EXERCISE PROMPT :: Copy every row below character for character, keeping each line unchanged.

Target pointing data:
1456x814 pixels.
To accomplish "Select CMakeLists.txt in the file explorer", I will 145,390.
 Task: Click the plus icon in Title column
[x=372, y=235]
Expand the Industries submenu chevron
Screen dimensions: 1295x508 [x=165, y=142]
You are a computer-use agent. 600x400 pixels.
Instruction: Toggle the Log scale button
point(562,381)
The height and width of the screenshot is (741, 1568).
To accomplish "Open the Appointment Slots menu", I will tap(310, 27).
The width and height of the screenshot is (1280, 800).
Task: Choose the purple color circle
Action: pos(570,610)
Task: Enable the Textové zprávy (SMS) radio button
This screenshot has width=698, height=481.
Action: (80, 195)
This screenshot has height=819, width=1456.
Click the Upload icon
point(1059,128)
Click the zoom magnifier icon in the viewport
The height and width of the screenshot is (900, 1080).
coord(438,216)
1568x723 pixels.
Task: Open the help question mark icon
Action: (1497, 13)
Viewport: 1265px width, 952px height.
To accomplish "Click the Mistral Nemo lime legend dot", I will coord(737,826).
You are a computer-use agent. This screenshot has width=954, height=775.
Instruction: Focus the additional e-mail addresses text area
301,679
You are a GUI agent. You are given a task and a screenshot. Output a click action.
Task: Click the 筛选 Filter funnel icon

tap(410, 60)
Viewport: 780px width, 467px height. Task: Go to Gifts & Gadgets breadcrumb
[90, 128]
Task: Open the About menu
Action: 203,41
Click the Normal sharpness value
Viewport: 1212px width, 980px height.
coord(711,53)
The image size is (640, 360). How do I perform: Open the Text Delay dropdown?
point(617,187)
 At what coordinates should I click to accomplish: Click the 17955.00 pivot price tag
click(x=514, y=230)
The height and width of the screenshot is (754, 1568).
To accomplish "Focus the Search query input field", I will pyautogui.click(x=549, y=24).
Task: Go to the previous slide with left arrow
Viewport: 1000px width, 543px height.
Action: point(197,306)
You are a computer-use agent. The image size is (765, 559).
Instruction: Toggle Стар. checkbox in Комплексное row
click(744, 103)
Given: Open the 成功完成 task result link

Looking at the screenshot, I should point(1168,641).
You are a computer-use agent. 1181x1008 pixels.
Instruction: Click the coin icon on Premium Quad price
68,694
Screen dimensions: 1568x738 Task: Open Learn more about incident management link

ANSWER TO THE PROBLEM ::
1456x814 pixels.
To accomplish "Select CMakeLists.txt in the file explorer", I will 145,390.
 Task: Click the plus icon in Title column
[x=372, y=235]
Expand the Industries submenu chevron
Screen dimensions: 1295x508 [x=165, y=142]
You are a computer-use agent. 600x400 pixels.
Instruction: Toggle the Log scale button
point(562,381)
The height and width of the screenshot is (741, 1568).
To accomplish "Open the Appointment Slots menu", I will tap(310, 27).
The width and height of the screenshot is (1280, 800).
Task: Choose the purple color circle
Action: pos(570,610)
Task: Enable the Textové zprávy (SMS) radio button
This screenshot has width=698, height=481.
Action: (80, 195)
This screenshot has height=819, width=1456.
Click the Upload icon
point(1059,128)
Click the zoom magnifier icon in the viewport
The height and width of the screenshot is (900, 1080).
coord(438,216)
1568x723 pixels.
Task: Open the help question mark icon
Action: (1497, 13)
Viewport: 1265px width, 952px height.
To accomplish "Click the Mistral Nemo lime legend dot", I will coord(737,826).
You are a computer-use agent. This screenshot has width=954, height=775.
Instruction: Focus the additional e-mail addresses text area
301,679
You are a GUI agent. You are given a task and a screenshot. Output a click action.
Task: Click the 筛选 Filter funnel icon

tap(410, 60)
Viewport: 780px width, 467px height. Task: Go to Gifts & Gadgets breadcrumb
[90, 128]
Task: Open the About menu
Action: 203,41
Click the Normal sharpness value
Viewport: 1212px width, 980px height.
coord(711,53)
The image size is (640, 360). How do I perform: Open the Text Delay dropdown?
point(617,187)
 At what coordinates should I click to accomplish: Click the 17955.00 pivot price tag
click(x=514, y=230)
The height and width of the screenshot is (754, 1568).
To accomplish "Focus the Search query input field", I will pyautogui.click(x=549, y=24).
Task: Go to the previous slide with left arrow
Viewport: 1000px width, 543px height.
Action: point(197,306)
You are a computer-use agent. The image size is (765, 559).
Instruction: Toggle Стар. checkbox in Комплексное row
click(744, 103)
Given: Open the 成功完成 task result link

Looking at the screenshot, I should point(1168,641).
You are a computer-use agent. 1181x1008 pixels.
Instruction: Click the coin icon on Premium Quad price
68,694
Screen dimensions: 1568x738 Task: Open Learn more about incident management link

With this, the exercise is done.